→ Exercise instructions
From the material below, copy out the lines starting at the one that contains "[Warenkorb] (339, 56)" and stopping after the one that contains "代理店・取扱商社・取扱店一覧 (320, 2052)". Switch "overseas" to "international", leave everything else unchanged, and don't include the pictures.

→ Given information
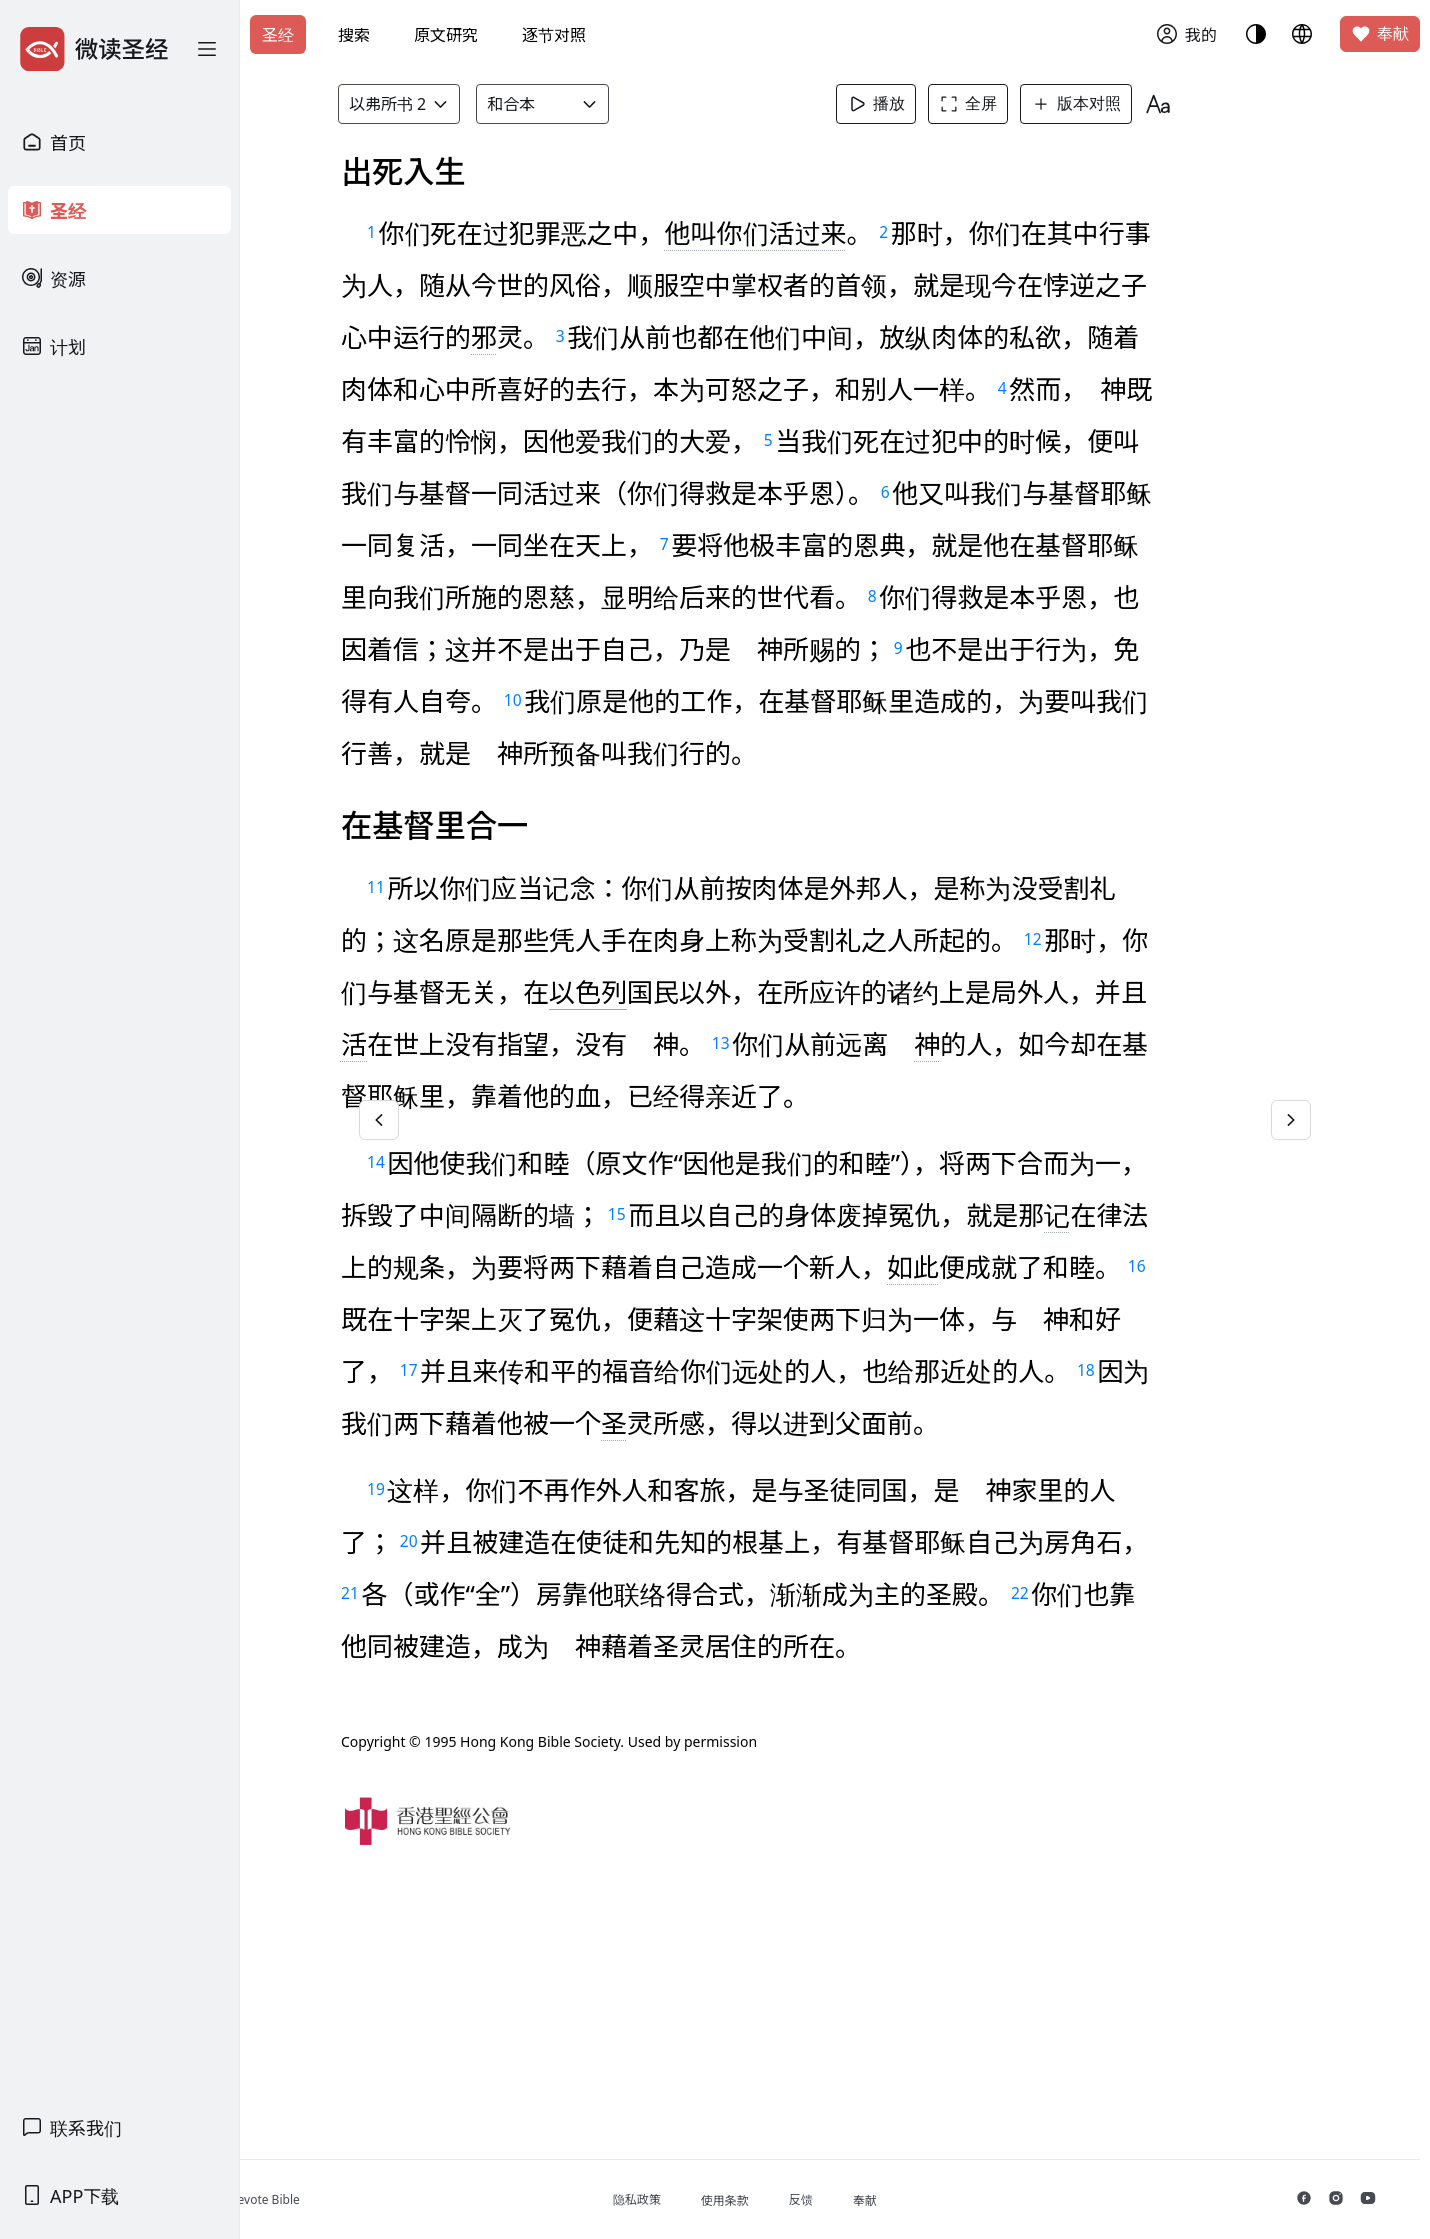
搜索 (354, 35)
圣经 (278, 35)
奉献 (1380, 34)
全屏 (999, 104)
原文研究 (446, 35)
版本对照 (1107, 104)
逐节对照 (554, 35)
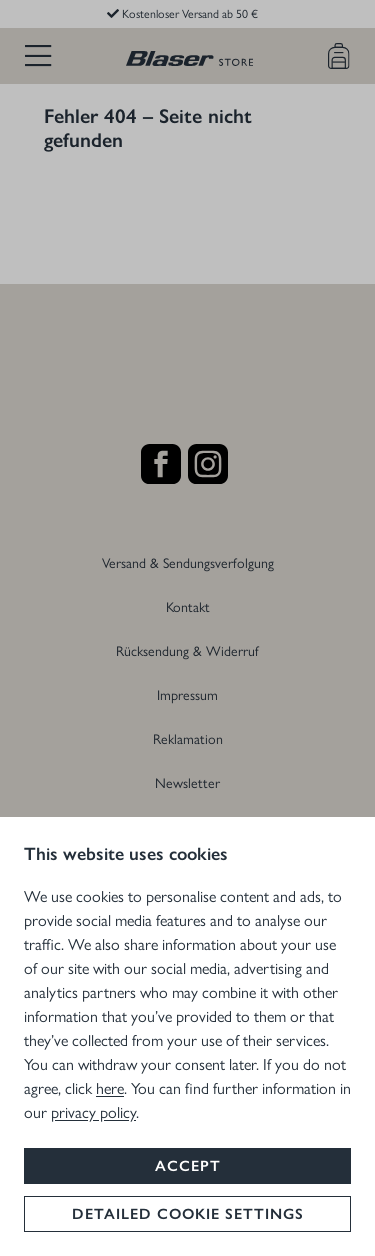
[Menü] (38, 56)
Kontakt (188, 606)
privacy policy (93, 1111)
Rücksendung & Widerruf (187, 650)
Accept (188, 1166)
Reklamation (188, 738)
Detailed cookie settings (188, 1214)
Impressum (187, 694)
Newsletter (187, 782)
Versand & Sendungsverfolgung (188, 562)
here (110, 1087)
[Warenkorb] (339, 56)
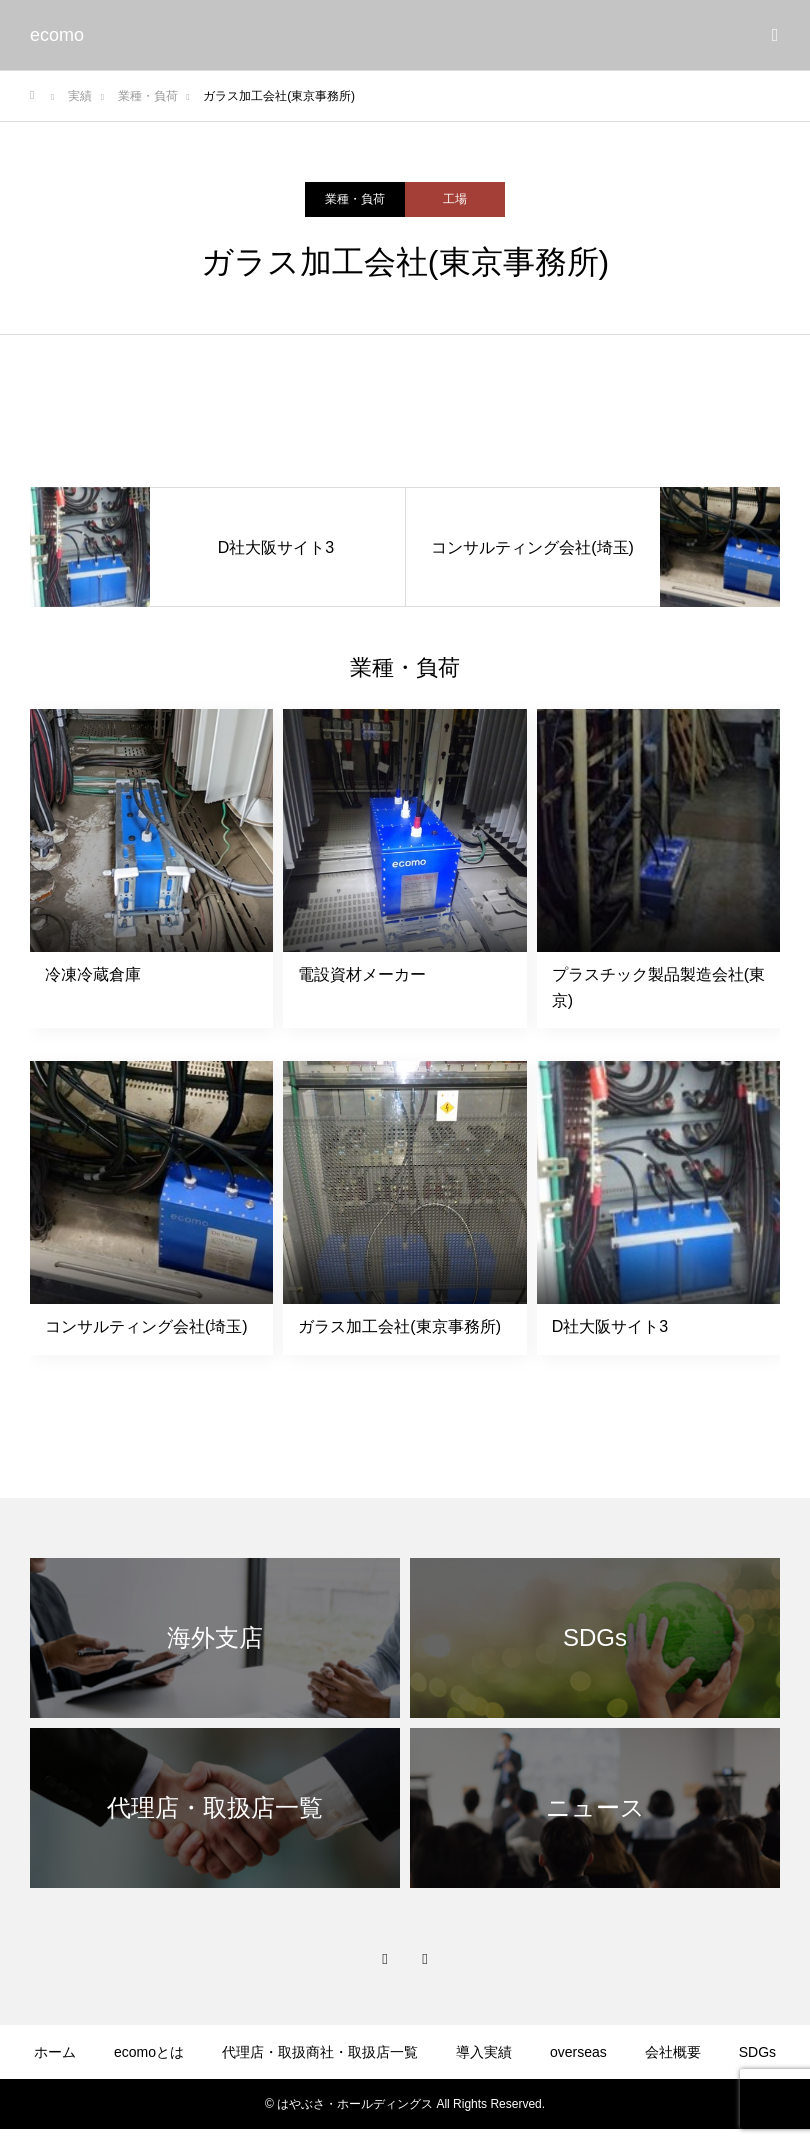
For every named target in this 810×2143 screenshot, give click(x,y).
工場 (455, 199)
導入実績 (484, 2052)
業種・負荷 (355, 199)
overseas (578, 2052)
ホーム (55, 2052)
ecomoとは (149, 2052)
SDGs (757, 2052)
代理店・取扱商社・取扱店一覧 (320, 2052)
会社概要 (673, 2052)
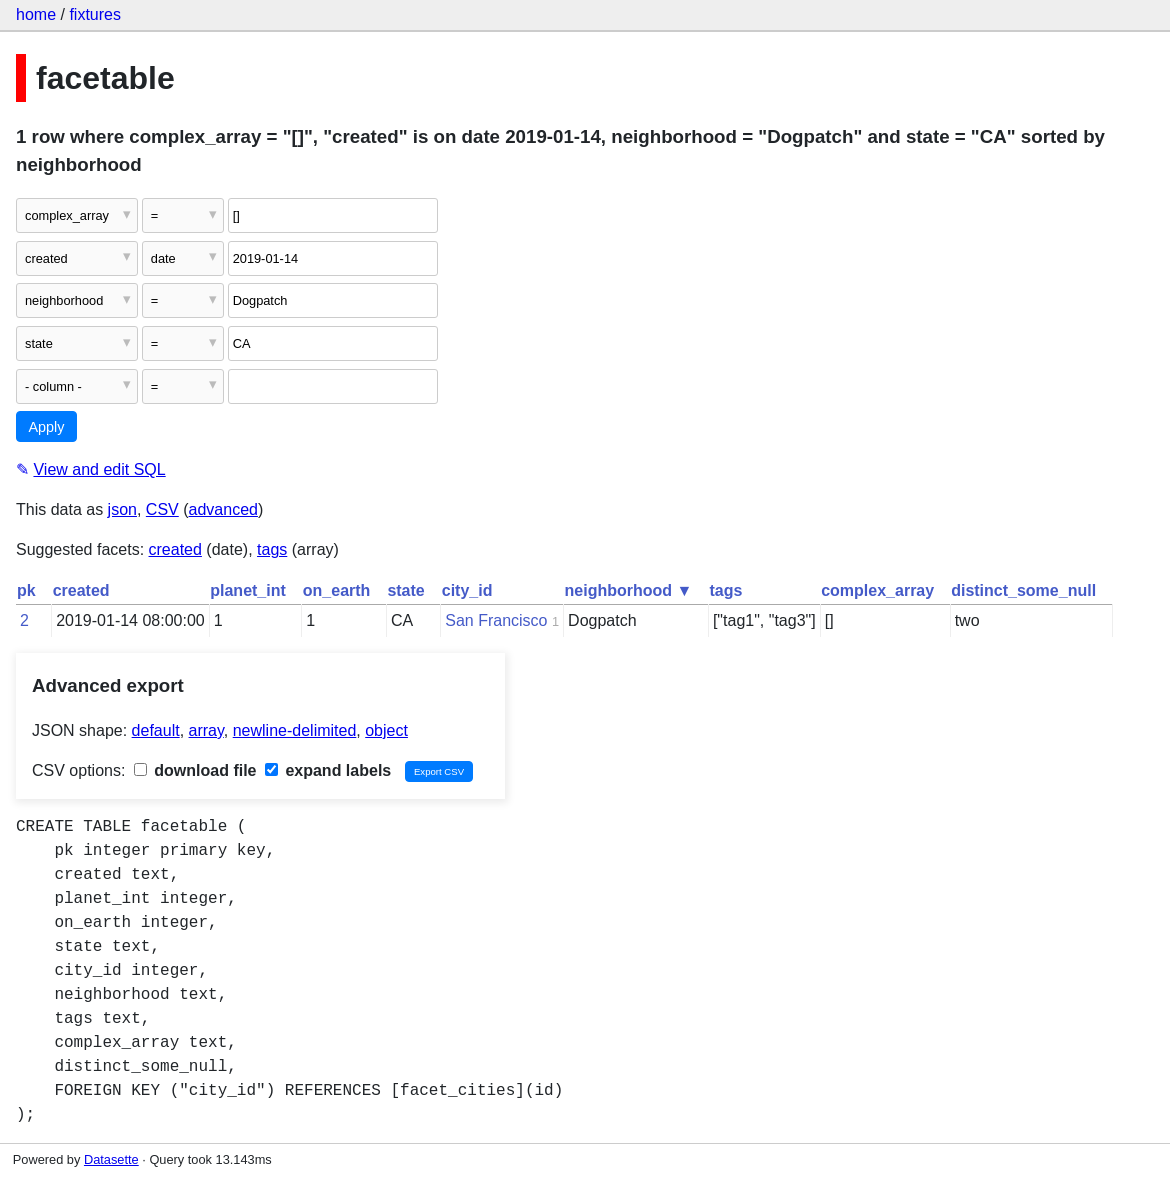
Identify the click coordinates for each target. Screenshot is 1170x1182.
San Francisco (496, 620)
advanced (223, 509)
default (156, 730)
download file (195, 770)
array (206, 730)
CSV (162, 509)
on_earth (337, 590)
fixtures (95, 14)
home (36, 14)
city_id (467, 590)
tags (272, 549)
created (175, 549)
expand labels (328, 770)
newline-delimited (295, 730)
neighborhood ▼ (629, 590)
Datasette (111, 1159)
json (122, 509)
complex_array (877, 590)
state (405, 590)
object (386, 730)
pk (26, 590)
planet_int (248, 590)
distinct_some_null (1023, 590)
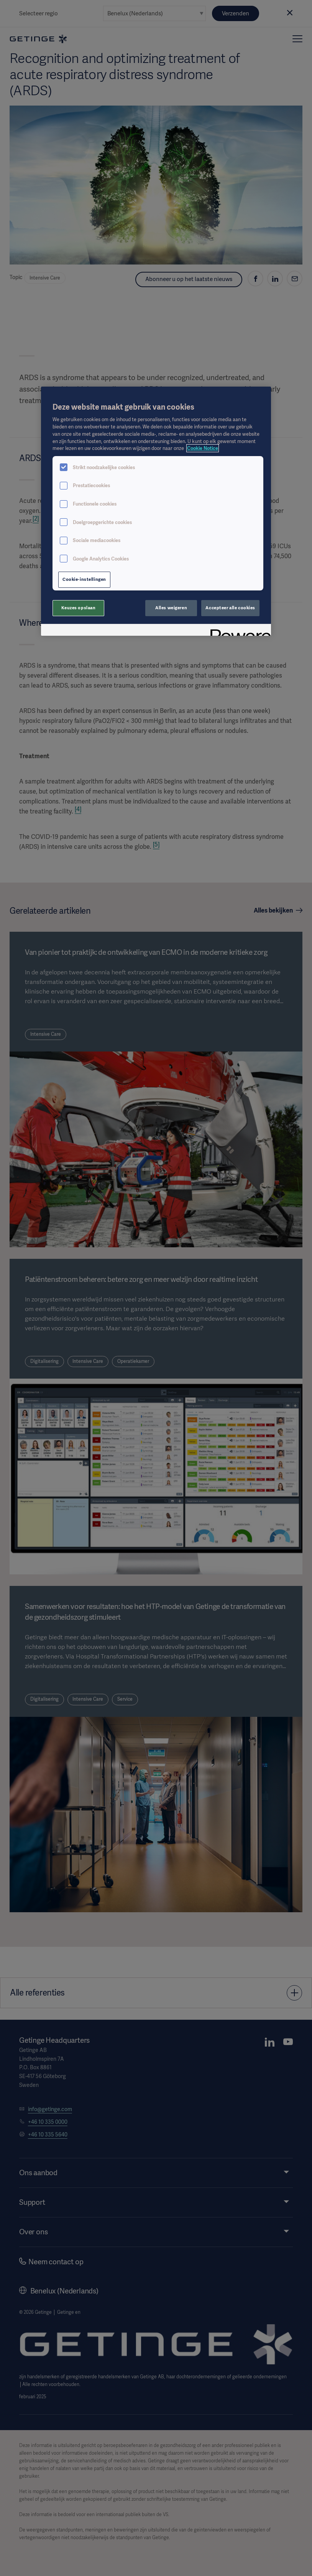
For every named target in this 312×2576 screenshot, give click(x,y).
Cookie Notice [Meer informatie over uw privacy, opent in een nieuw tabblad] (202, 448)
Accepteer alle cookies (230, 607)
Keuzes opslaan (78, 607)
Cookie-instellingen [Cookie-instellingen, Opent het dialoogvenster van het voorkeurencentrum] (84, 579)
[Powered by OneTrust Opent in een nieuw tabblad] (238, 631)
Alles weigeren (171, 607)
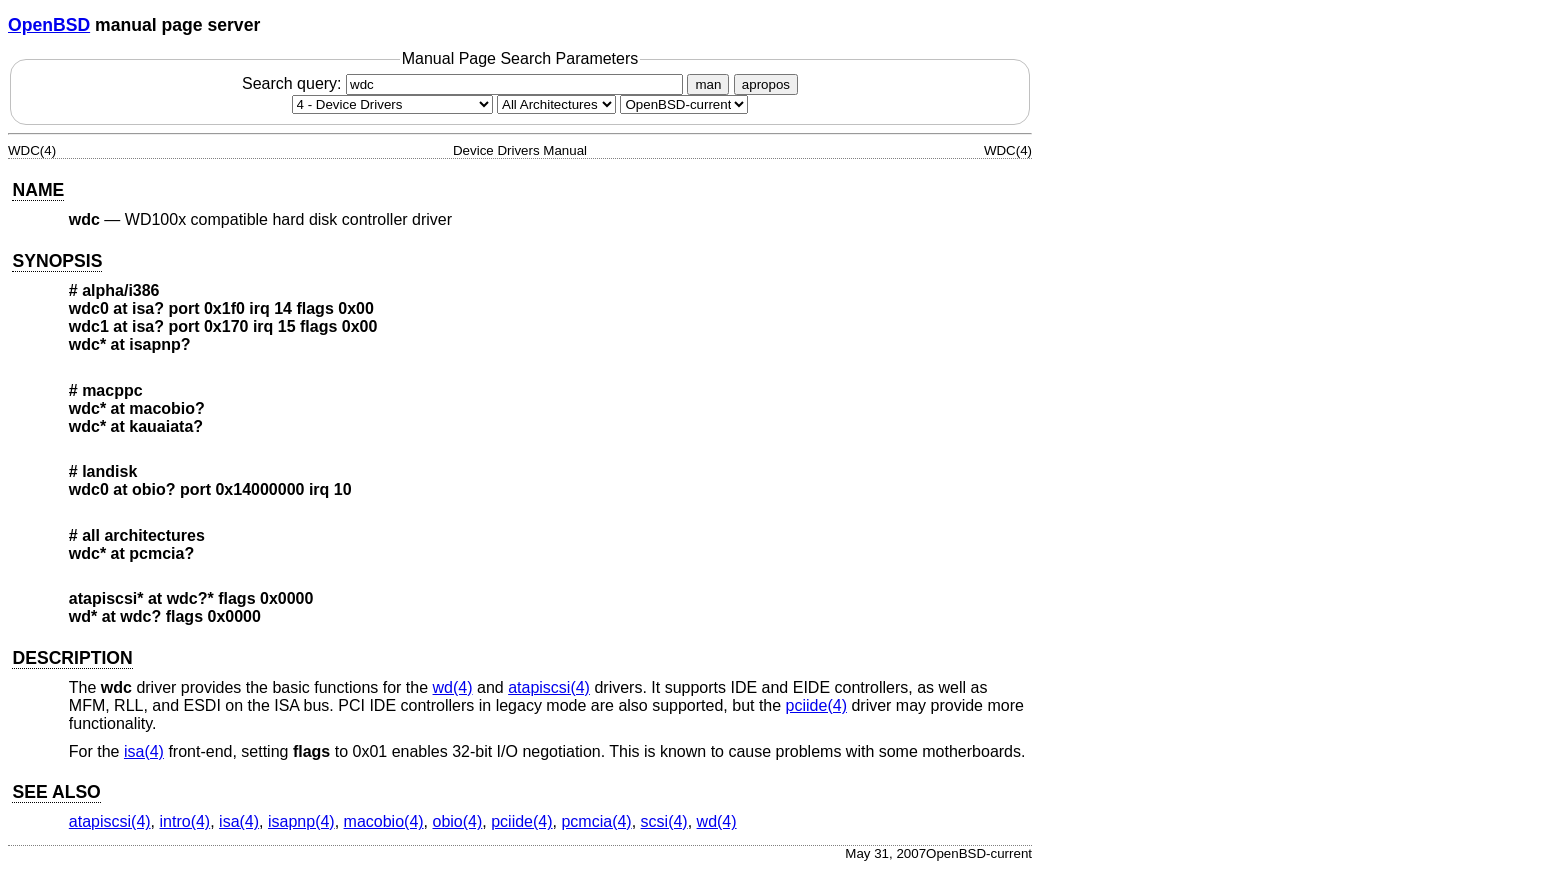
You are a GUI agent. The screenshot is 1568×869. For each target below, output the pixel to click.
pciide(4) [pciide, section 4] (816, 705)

→ Full answer
[Warenkorb] (339, 56)
For every named target in this 810×2143 screenshot, give click(x,y).
工場 (455, 199)
導入実績 (484, 2052)
業種・負荷 (355, 199)
international (578, 2052)
ホーム (55, 2052)
ecomoとは (149, 2052)
SDGs (757, 2052)
代理店・取扱商社・取扱店一覧 (320, 2052)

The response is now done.